Живопись
Живопись
“ТАЙНАЯ ВЕЧЕРЯ” ЛЕОНАРДО ДА ВИНЧИ
Наиболее прославленное произведение Леонардо - знаменитая “Тайная
вечеря” в миланском монастыре Санта Мария делла Грацие. Это роспись, в
настоящем своем виде представляющая руину, была выполнена между 1495-1497
годами. Причина быстрой порчи, дававшей о себе знать уже в 1517 году,
заключалась в своеобразной технике, сочетавшей масло с темперой.
В связи с “Тайной вечерей” Вазари приводит в своем жизнеописании
Леонардо забавный эпизод, прекрасно характеризующий манеру работы художника
и его острый язык. Недовольный медлительностью Леонардо, приор монастыря
настойчиво требовал от него, чтобы он скорее закончил свое произведение.
“Ему казалось странным видеть, что Леонардо целую половину дня стоит
погруженный в размышление. Он хотел, чтобы художник не выпускал кисти из
рук, наподобие того, как не прекращают работу на огороде. Не ограничиваясь
этим, он пожаловался герцогу и так стал донимать его, что тот был вынужден
послать за Леонардо и в деликатной форме просить его взяться за работу,
всячески давая при этом понять, что все это он делает по настоянию приора”.
Затеяв с герцогом разговор на общие художественные темы, Леонардо затем
указал ему, что он близок к окончанию росписи и что ему остается написать
лишь две головы - Христа и предателя Иуды. “Эту последнюю голову он хотел
бы еще поискать, но в конце концов, если он не найдет лучшего, он готов
использовать голову этого самого приора, столь навязчивого и нескромного.
Это замечание весьма рассмешило герцога, сказавшего ему, что онтысячу раз
прав. Таким-то образом бедный смущенный приор продолжал полгонять работу на
огороде и оставил в покое Леонардо, который закончил голову Иуды,
оказавшуюся истинным вопощением предательства и бесчеловечности”.

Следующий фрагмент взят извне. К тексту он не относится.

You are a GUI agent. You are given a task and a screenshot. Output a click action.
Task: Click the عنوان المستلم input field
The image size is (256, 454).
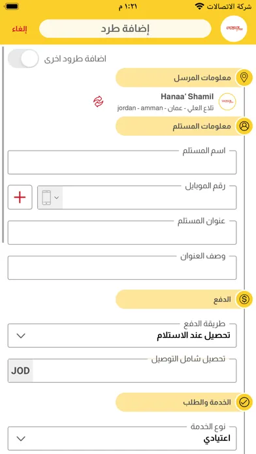pos(122,232)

К миланской росписи Леонардо готовился тщательно и долго. Он выполнил
множество набросков, в которых изучал позы и жесты отдельных фигур. “Тайная
вечеря” привлекла его не своим догматическим содержанием, а возможностью
развернуть перед зрителем большую человеческую драму, показать различные
характеры, вскрыть душевный мир человека и точно и ясно обрисовать его
переживания. Он воспринял “Тайную вечерю” как сцену предательства и
поставил себе целью внести в это традиционное изображение то драматическое
начало, благодаря которому оно приобрело бы совсем новое эмоциональное
звучание.
Обдумывая замысел “Тайной вечери”, Леонардо не только выполнял
наброски, но и записывал свои мысли о действиях отдельных участников этой
сцены: “тот, который пил и поставил кубок на место, обращает голову к
говорящему, другой соединяет пальцы обеих рук и с нахмуренными бровями
взирает на своего сотоварища, другой показывает ладони рук, приподнимает
плечи к ушам и выражает ртом удивление...” В записи не указаны имена
апостолов, но Леонардо, по-видимому, ясно представлял себе действия каждого
из них и место, которое каждый призван был занять в общей композиции.

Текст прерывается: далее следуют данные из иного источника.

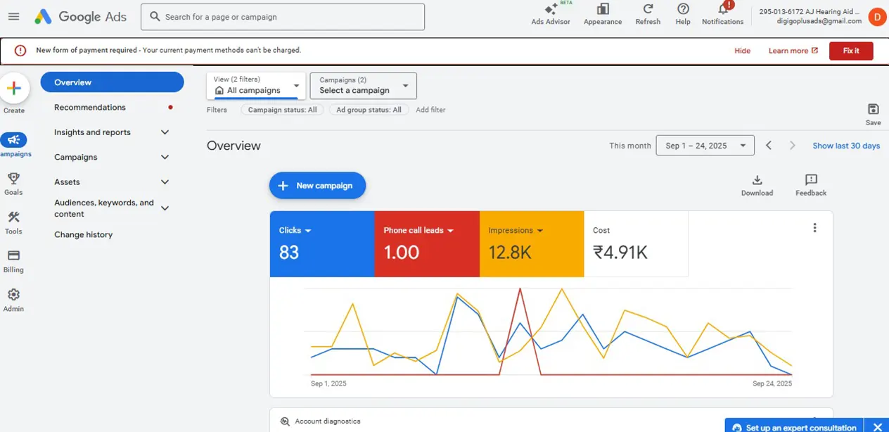This screenshot has height=432, width=889.
Task: Click the Ads Advisor beta icon
Action: pos(551,10)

Уточняя в рисунках позы и жесты, он искал таких форм выражения, которые
вовлекли бы все фигуры в единый водоворот страстей. Он хотел запечатлеть в
образах апостолов живых людей, каждый из которых по-своему откликается на
происходящее событие.
“Тайная вечеря” - самое зрелое и законченное произведение Леонардо. В
этой росписи мастер избегает всего того, что могло бы затмить основной ход
изображенного им действия, он добивается редкой убедительности
композиционного решения. В центре он помещает фигуру Христа, выделяя ее
просветом двери. Апостолов он сознательно отодвигает от Христа, чтобы еще
более акцентировать его место в композиции. Наконец, в этих же целях он
заставляет сходиться все перспективные линии в точке, непосредственно
расположенной над головой Христа. Учеников Леонардо разбивает на четыре
симметрические группы, полные жизни и движения. Стол он делает небольшим, а
трапезную - строгой и простой. Это дает ему возможность сосредоточить
внимание зрителя на фигурах, обладающих огромной пластической силой. Во
всех этих приемах сказывается глубокая целеустремленность творческого
замысла, в котором все взвешено и учтено.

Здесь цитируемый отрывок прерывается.